■ Record excerpts ■
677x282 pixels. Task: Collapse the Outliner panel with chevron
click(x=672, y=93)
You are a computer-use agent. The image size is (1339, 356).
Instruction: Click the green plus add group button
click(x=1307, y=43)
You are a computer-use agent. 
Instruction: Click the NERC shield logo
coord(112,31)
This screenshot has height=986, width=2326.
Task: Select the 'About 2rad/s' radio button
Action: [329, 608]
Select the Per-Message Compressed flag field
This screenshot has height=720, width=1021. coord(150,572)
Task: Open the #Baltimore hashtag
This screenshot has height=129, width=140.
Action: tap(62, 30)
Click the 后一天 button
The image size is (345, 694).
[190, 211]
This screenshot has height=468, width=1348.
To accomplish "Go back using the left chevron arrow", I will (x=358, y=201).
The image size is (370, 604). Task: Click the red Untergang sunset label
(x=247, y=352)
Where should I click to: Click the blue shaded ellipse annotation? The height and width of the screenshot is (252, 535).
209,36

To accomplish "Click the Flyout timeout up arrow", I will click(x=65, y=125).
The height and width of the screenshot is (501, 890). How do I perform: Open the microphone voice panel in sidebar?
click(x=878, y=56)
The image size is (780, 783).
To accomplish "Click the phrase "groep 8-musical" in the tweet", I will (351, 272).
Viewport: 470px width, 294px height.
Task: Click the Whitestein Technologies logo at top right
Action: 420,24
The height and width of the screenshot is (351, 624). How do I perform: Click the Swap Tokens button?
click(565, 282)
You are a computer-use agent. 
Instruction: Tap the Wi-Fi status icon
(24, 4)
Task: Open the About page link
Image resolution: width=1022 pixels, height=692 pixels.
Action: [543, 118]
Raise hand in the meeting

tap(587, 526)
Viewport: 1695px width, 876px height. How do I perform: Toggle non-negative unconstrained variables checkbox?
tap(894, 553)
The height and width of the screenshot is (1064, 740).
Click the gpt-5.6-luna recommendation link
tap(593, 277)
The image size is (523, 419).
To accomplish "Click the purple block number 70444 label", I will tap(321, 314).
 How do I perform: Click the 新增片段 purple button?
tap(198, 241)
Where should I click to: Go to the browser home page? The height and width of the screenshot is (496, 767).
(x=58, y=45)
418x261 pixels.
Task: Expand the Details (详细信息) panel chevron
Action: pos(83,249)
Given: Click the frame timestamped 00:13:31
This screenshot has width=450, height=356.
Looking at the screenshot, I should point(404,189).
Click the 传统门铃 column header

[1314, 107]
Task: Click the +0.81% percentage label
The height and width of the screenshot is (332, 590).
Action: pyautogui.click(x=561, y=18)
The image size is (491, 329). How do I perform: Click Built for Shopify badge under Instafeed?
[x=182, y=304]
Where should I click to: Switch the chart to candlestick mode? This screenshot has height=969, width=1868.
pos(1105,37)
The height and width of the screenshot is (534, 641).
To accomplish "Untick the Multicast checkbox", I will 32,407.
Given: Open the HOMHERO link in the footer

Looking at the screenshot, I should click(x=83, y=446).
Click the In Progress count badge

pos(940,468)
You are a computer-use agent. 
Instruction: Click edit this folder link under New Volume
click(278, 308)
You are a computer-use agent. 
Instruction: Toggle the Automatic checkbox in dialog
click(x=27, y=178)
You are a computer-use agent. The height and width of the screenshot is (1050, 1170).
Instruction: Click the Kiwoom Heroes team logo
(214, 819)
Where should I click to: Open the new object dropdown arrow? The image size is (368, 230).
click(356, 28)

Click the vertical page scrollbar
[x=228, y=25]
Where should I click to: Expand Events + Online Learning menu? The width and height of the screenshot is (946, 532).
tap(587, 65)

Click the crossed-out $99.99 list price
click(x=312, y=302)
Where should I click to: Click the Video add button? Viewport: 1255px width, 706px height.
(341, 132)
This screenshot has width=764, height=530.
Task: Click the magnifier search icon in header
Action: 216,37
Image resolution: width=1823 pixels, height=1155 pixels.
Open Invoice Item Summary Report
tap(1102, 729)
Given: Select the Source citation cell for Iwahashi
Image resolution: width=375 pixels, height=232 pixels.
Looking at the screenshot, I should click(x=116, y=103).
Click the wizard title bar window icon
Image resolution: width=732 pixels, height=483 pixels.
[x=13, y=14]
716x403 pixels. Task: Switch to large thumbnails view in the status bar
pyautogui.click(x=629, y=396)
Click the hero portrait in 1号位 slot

■ Task to carry out ■
Put each line of the items above into a Markdown table with the columns No. and Line. Number the rows and leave out blank lines.

■ Reply to the task ■
| No. | Line |
|---|---|
| 1 | 677x282 pixels. Task: Collapse the Outliner panel with chevron |
| 2 | click(x=672, y=93) |
| 3 | You are a computer-use agent. The image size is (1339, 356). |
| 4 | Instruction: Click the green plus add group button |
| 5 | click(x=1307, y=43) |
| 6 | You are a computer-use agent.  |
| 7 | Instruction: Click the NERC shield logo |
| 8 | coord(112,31) |
| 9 | This screenshot has height=986, width=2326. |
| 10 | Task: Select the 'About 2rad/s' radio button |
| 11 | Action: [329, 608] |
| 12 | Select the Per-Message Compressed flag field |
| 13 | This screenshot has height=720, width=1021. coord(150,572) |
| 14 | Task: Open the #Baltimore hashtag |
| 15 | This screenshot has height=129, width=140. |
| 16 | Action: tap(62, 30) |
| 17 | Click the 后一天 button |
| 18 | The image size is (345, 694). |
| 19 | [190, 211] |
| 20 | This screenshot has height=468, width=1348. |
| 21 | To accomplish "Go back using the left chevron arrow", I will (x=358, y=201). |
| 22 | The image size is (370, 604). Task: Click the red Untergang sunset label |
| 23 | (x=247, y=352) |
| 24 | Where should I click to: Click the blue shaded ellipse annotation? The height and width of the screenshot is (252, 535). |
| 25 | 209,36 |
| 26 | To accomplish "Click the Flyout timeout up arrow", I will click(x=65, y=125). |
| 27 | The height and width of the screenshot is (501, 890). How do I perform: Open the microphone voice panel in sidebar? |
| 28 | click(x=878, y=56) |
| 29 | The image size is (780, 783). |
| 30 | To accomplish "Click the phrase "groep 8-musical" in the tweet", I will (351, 272). |
| 31 | Viewport: 470px width, 294px height. |
| 32 | Task: Click the Whitestein Technologies logo at top right |
| 33 | Action: 420,24 |
| 34 | The height and width of the screenshot is (351, 624). How do I perform: Click the Swap Tokens button? |
| 35 | click(565, 282) |
| 36 | You are a computer-use agent.  |
| 37 | Instruction: Tap the Wi-Fi status icon |
| 38 | (24, 4) |
| 39 | Task: Open the About page link |
| 40 | Image resolution: width=1022 pixels, height=692 pixels. |
| 41 | Action: [543, 118] |
| 42 | Raise hand in the meeting |
| 43 | tap(587, 526) |
| 44 | Viewport: 1695px width, 876px height. How do I perform: Toggle non-negative unconstrained variables checkbox? |
| 45 | tap(894, 553) |
| 46 | The height and width of the screenshot is (1064, 740). |
| 47 | Click the gpt-5.6-luna recommendation link |
| 48 | tap(593, 277) |
| 49 | The image size is (523, 419). |
| 50 | To accomplish "Click the purple block number 70444 label", I will tap(321, 314). |
| 51 |  How do I perform: Click the 新增片段 purple button? |
| 52 | tap(198, 241) |
| 53 | Where should I click to: Go to the browser home page? The height and width of the screenshot is (496, 767). |
| 54 | (x=58, y=45) |
| 55 | 418x261 pixels. |
| 56 | Task: Expand the Details (详细信息) panel chevron |
| 57 | Action: pos(83,249) |
| 58 | Given: Click the frame timestamped 00:13:31 |
| 59 | This screenshot has width=450, height=356. |
| 60 | Looking at the screenshot, I should point(404,189). |
| 61 | Click the 传统门铃 column header |
| 62 | [1314, 107] |
| 63 | Task: Click the +0.81% percentage label |
| 64 | The height and width of the screenshot is (332, 590). |
| 65 | Action: pyautogui.click(x=561, y=18) |
| 66 | The image size is (491, 329). How do I perform: Click Built for Shopify badge under Instafeed? |
| 67 | [x=182, y=304] |
| 68 | Where should I click to: Switch the chart to candlestick mode? This screenshot has height=969, width=1868. |
| 69 | pos(1105,37) |
| 70 | The height and width of the screenshot is (534, 641). |
| 71 | To accomplish "Untick the Multicast checkbox", I will 32,407. |
| 72 | Given: Open the HOMHERO link in the footer |
| 73 | Looking at the screenshot, I should click(x=83, y=446). |
| 74 | Click the In Progress count badge |
| 75 | pos(940,468) |
| 76 | You are a computer-use agent.  |
| 77 | Instruction: Click edit this folder link under New Volume |
| 78 | click(278, 308) |
| 79 | You are a computer-use agent.  |
| 80 | Instruction: Toggle the Automatic checkbox in dialog |
| 81 | click(x=27, y=178) |
| 82 | You are a computer-use agent. The height and width of the screenshot is (1050, 1170). |
| 83 | Instruction: Click the Kiwoom Heroes team logo |
| 84 | (214, 819) |
| 85 | Where should I click to: Open the new object dropdown arrow? The image size is (368, 230). |
| 86 | click(356, 28) |
| 87 | Click the vertical page scrollbar |
| 88 | [x=228, y=25] |
| 89 | Where should I click to: Expand Events + Online Learning menu? The width and height of the screenshot is (946, 532). |
| 90 | tap(587, 65) |
| 91 | Click the crossed-out $99.99 list price |
| 92 | click(x=312, y=302) |
| 93 | Where should I click to: Click the Video add button? Viewport: 1255px width, 706px height. |
| 94 | (341, 132) |
| 95 | This screenshot has width=764, height=530. |
| 96 | Task: Click the magnifier search icon in header |
| 97 | Action: 216,37 |
| 98 | Image resolution: width=1823 pixels, height=1155 pixels. |
| 99 | Open Invoice Item Summary Report |
| 100 | tap(1102, 729) |
| 101 | Given: Select the Source citation cell for Iwahashi |
| 102 | Image resolution: width=375 pixels, height=232 pixels. |
| 103 | Looking at the screenshot, I should click(x=116, y=103). |
| 104 | Click the wizard title bar window icon |
| 105 | Image resolution: width=732 pixels, height=483 pixels. |
| 106 | [x=13, y=14] |
| 107 | 716x403 pixels. Task: Switch to large thumbnails view in the status bar |
| 108 | pyautogui.click(x=629, y=396) |
| 109 | Click the hero portrait in 1号位 slot |